* **Source excerpt**:

───

Add a desugaring step in the base linker. #5096

sjrd · 2024-12-29T22:17:52Z

Previously, the emitters and the optimizer all had to perform the same desugaring for LinkTimeProperty nodes. Instead, we now perform the desugaring in the BaseLinker, after the reachability analysis.

The reachability analysis records whether each method needs desugaring or not. For those that do, we cache the resulting desugaring. Methods that do not require desugaring are not processed, and so incur no additional cost.

The machinery is heavy. It definitely outweighs the benefits in terms of duplication for LinkTimeProperty alone. However, the same machinery will be used to desugar NewLambda nodes. This commit serves as a stepping stone in that direction.

This PR is meant as a stepping stone towards #5003, so that it is easier to review piecemeal. However, it makes no sense to actually merge this PR before we have consensus that this way of desugaring at BaseLinker time is the correct way to deal with NewLambda in #5003.

tanishiking

Desgar happens before optimizer 👍

scala-js/linker/shared/src/main/scala/org/scalajs/linker/frontend/LinkerFrontendImpl.scala

Lines 67 to 74 in 98e0875

    
           val linkResult = logger.timeFuture("Linker") { 
        
             linker.link(irFiles, moduleInitializers, logger, 
        
                 preOptimizerRequirements) 
        
           } 
        
           val optimizedResult = optOptimizer.fold(linkResult) { optimizer => 
        
             linkResult.flatMap(optimize(_, symbolRequirements, optimizer, logger)) 
        
           }

LGTM from my side

gzm0 · 2025-01-03T14:34:19Z

I think formalizing desugaring as a phase / step makes sense. Essentially, IIUC, it would host transformations / lowerings that are necessary for later phases to work properly, so unlike the optimizer, they are required for correctness.

───

* **Information supplied**:
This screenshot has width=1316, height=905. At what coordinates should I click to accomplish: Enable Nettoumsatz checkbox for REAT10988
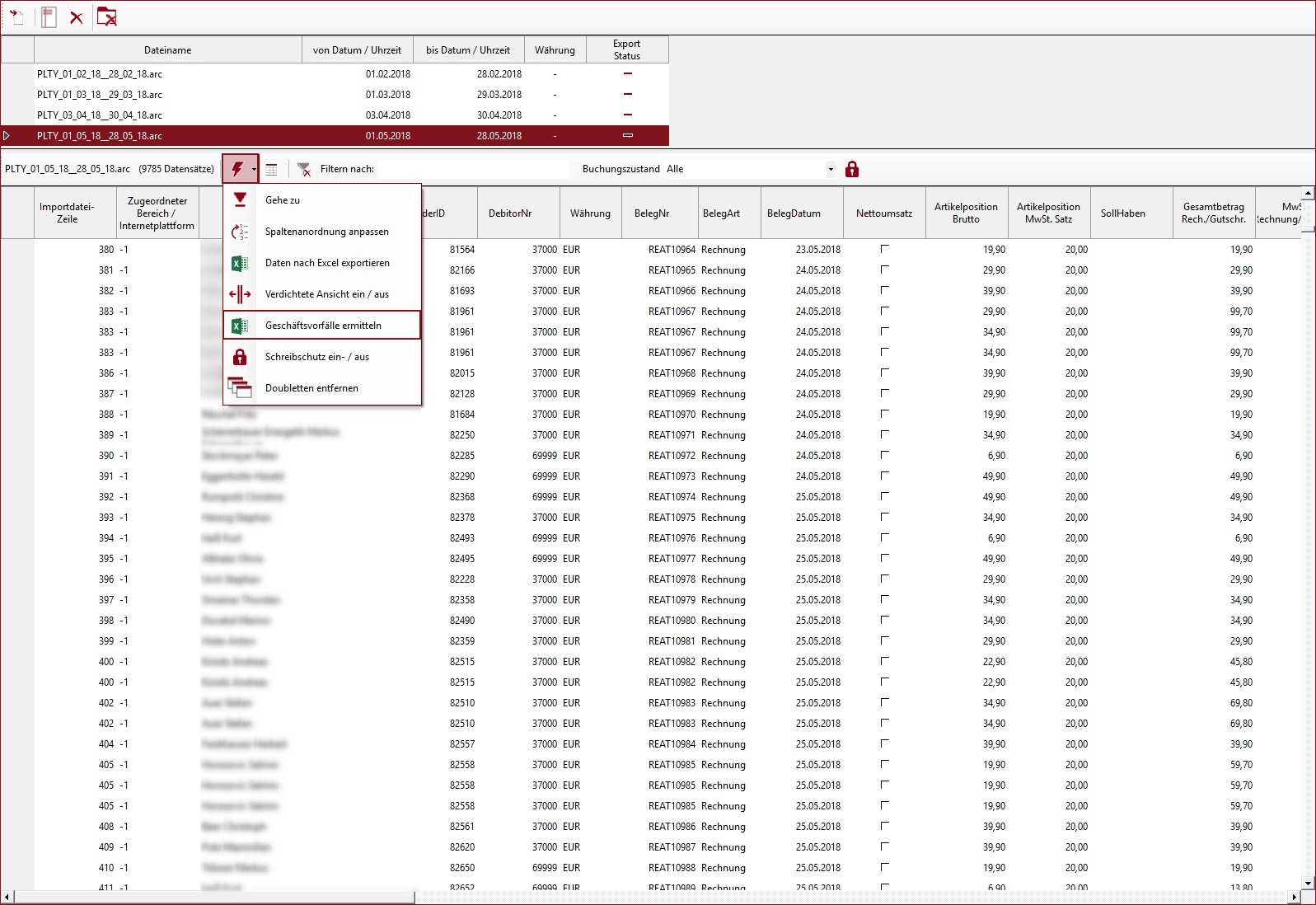click(x=884, y=867)
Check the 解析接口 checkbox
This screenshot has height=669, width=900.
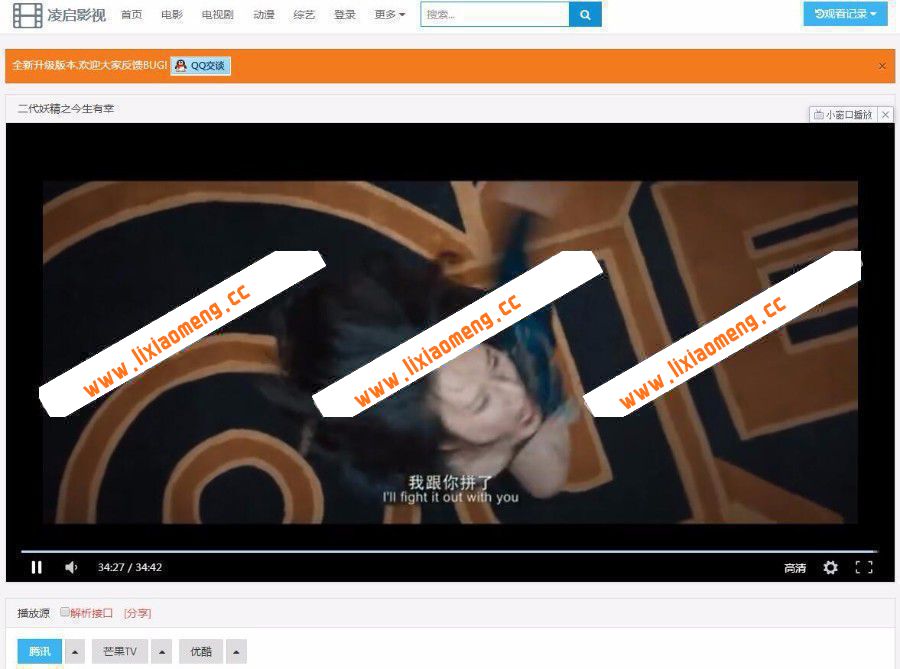(65, 612)
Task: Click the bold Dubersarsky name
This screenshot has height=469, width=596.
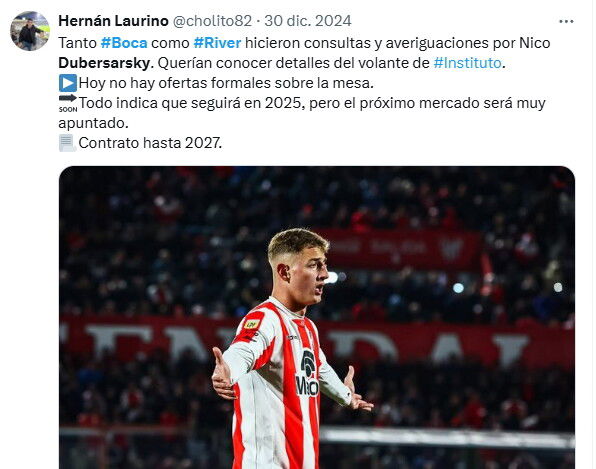Action: (x=105, y=63)
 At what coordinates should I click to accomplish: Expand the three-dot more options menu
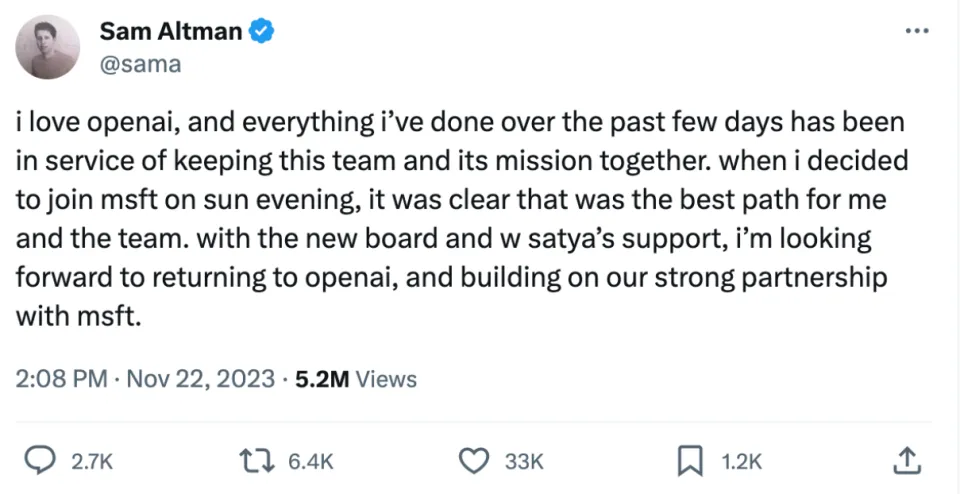pyautogui.click(x=916, y=31)
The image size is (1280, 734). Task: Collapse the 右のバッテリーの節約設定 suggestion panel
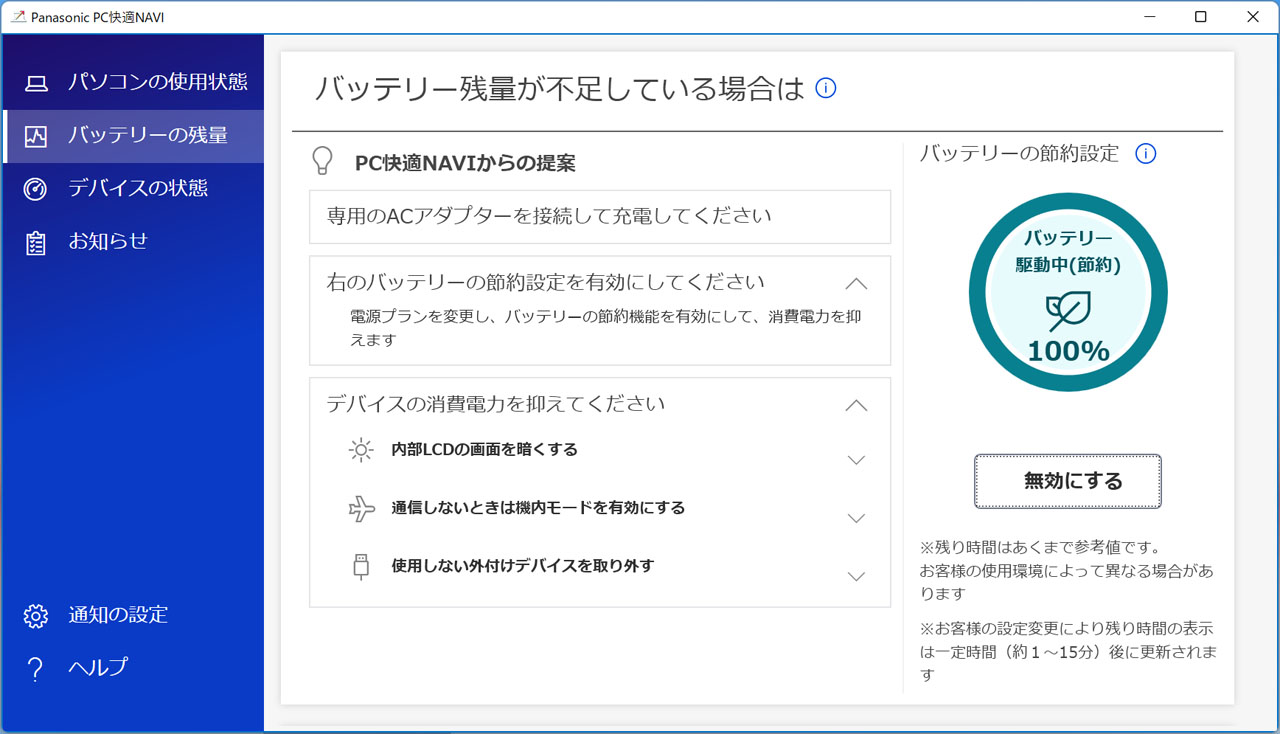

───

* **Exercise set**:
1. List the usernames of everyone who posts in the desugaring pull request thread.
2. Write out the rows that follow the desugaring thread, from "This screenshot has width=1316" through "右のバッテリーの節約設定 suggestion panel", with the wording unchanged. Leave out the pictures.

* **Solution set**:
1. sjrd, tanishiking, gzm0

2.
This screenshot has width=1316, height=905. At what coordinates should I click to accomplish: Enable Nettoumsatz checkbox for REAT10988
click(x=884, y=867)
Check the 解析接口 checkbox
This screenshot has height=669, width=900.
(65, 612)
Task: Click the bold Dubersarsky name
This screenshot has height=469, width=596.
Action: (x=105, y=63)
 At what coordinates should I click to accomplish: Expand the three-dot more options menu
pyautogui.click(x=916, y=31)
The image size is (1280, 734). Task: Collapse the 右のバッテリーの節約設定 suggestion panel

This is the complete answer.